Şimdi biz bunları konuşmuyor, belki de ülkücü harekete ilk defa iktidar yolunu açacak bir imkanı yok etmek için adeta yarışıyoruz. Sn Özdağ, kendi düşüncelerinin kavgasını veriyor, peki bunu fırsat bilerek İYİ Partiye yüklenenler neyin kavgasını veriyor? Diyelim ki İYİ Parti başarısız oldu bunun bazılarının nefsini tatmin etmekten başka Türk Milliyetçiliğine ne faydası olacak? Özdağ'ın taşıdığı hassasiyetleri ben eminim ki başta Akşener olmak üzere İYİ partideki diğer isimler de taşıyor. Mesele, biz yoksak her şey yok olsun psikolojisidir. Herkes nefsinin kavgasını ülkücülüğe sararak veriyor. Kavga ilke kavgası değildir.
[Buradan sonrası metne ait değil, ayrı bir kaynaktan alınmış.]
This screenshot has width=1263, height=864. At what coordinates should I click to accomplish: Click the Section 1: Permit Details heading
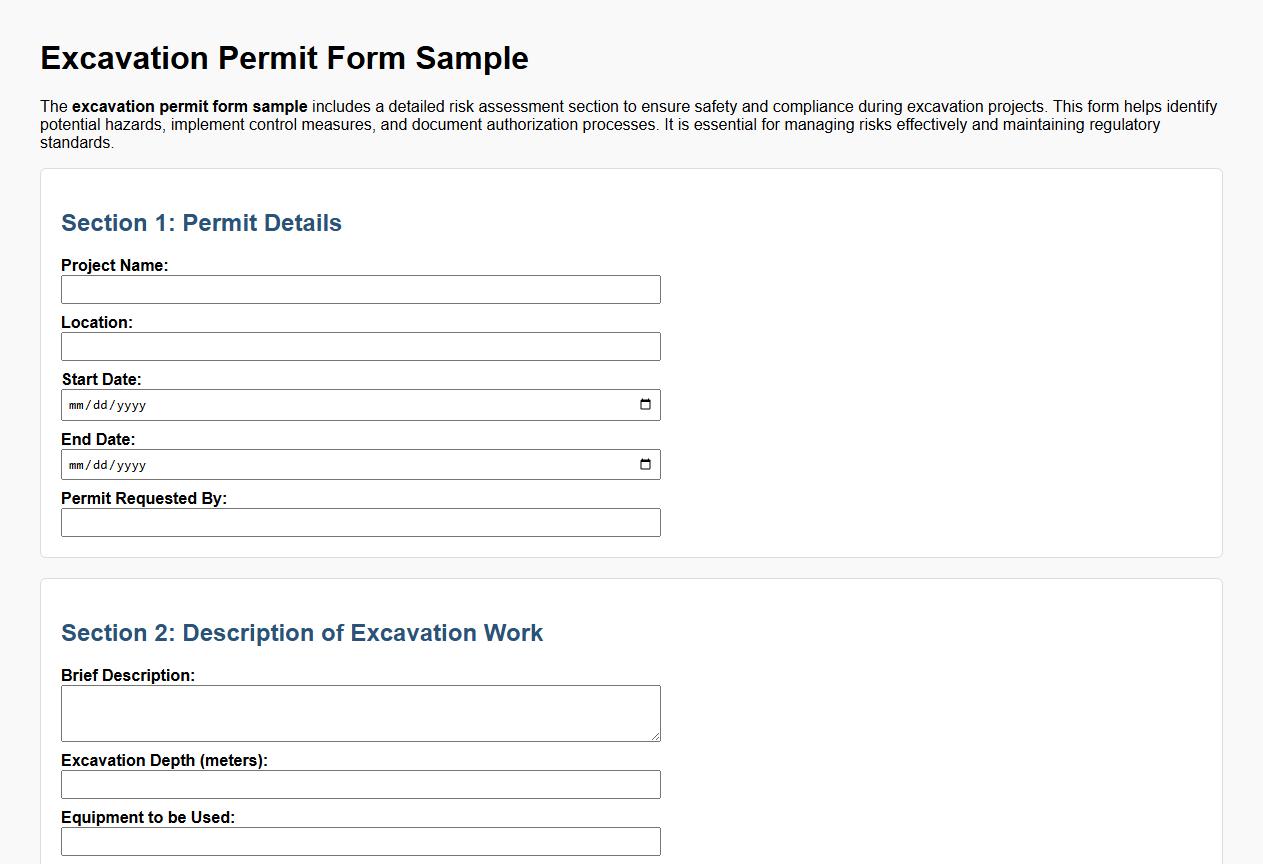(201, 223)
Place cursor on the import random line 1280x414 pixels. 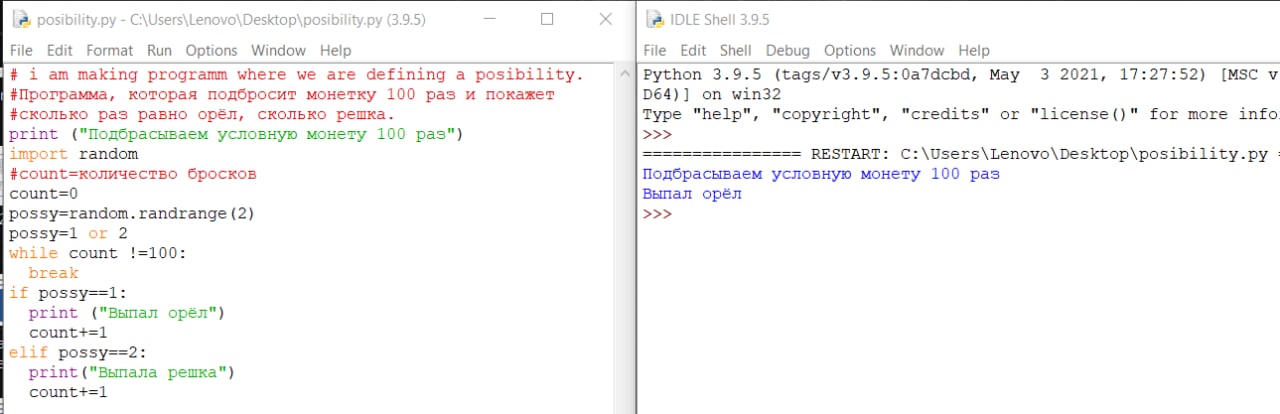pos(74,154)
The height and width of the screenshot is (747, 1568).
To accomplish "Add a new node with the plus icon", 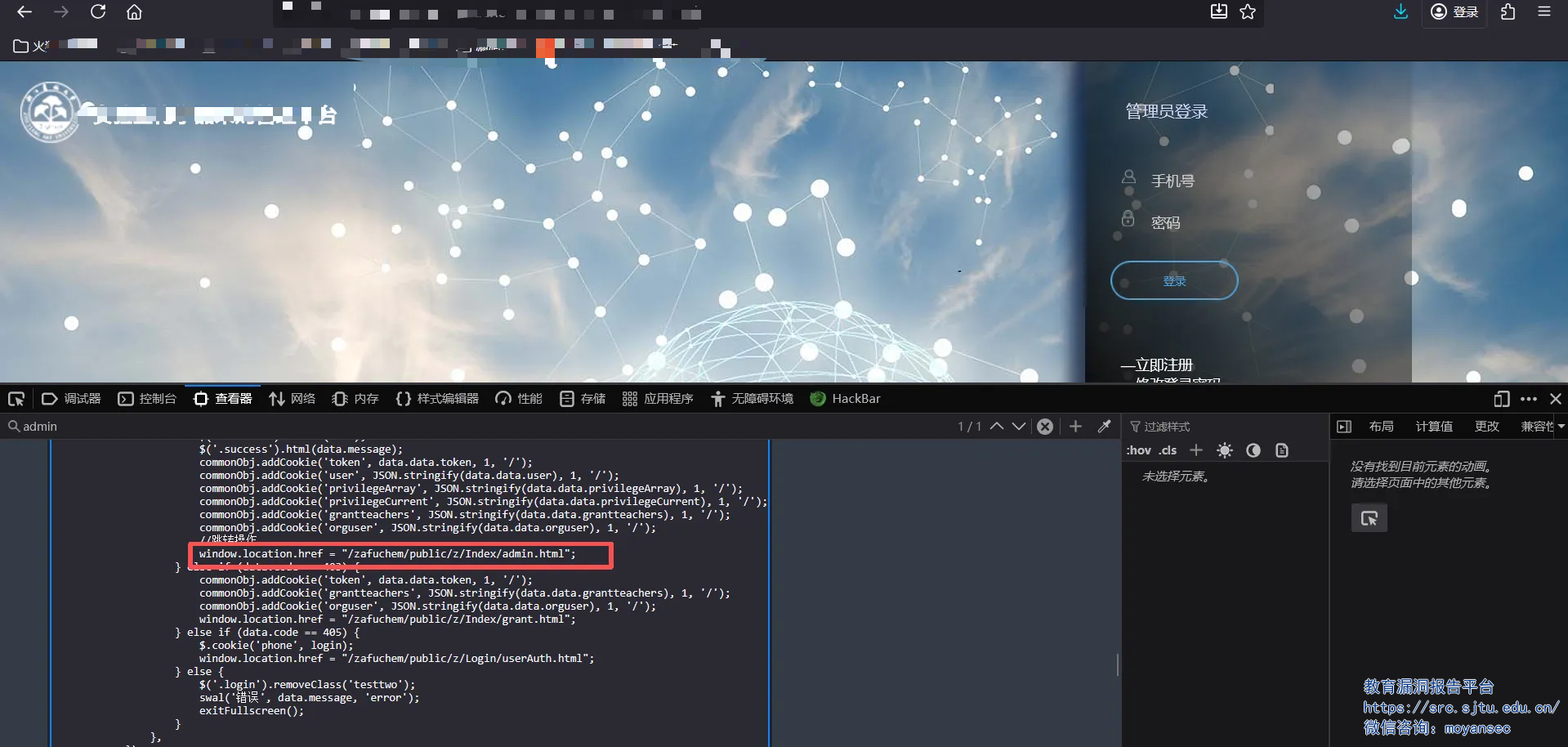I will click(1075, 427).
Galip Erdem'in sözüne dönecek olursak biz kavga ederken bir defa daha 3. taraf galip gelmek üzere. Bazı çevreler AKP sonrasını DEVA Partisi ve Babacan ile dizayn etmek istiyor. İYİ Parti iktidar sıçramasının eşiği olan yüzde 15'lere ulaşınca bu proje tehlikeye düştü. Şimdi biz birbirimizi vurarak bu projenin yolunu açmaya çalışıyoruz. Ülkücünün ülkücü ile kavgası olmamalı. Sn. Özdağ'ın hassasiyetlerini anlıyorum, -milliyetçiliğinden hiç bir şüphem yok- ama çıkışları Türk milliyetçiliğine değil, bize iktidar yollarını kapatmak isteyenlere hizmet ediyor. Yarın Demirtaş'ı, Kavala'yı bırakacak, belki Öcalan'ın mesajlarını tekrar TV'lerde yayınlayacaklar. Biz yine birbirimize dönüp seni gidi HDP işbirlikçisi diyeceğiz. Bunda akıl, mantık, dava şuuru var mı? Bu kafa devam ettiği müddetçe bize bizden gayrı düşman gerekmez. Doğru olan bu tip kavgalara benzinle değil, su ile gitmek, dostlarımızı mutedil olmaya teşvik etmektir.Bizim olanların dövüşmesine müsaade etmemeliyiz.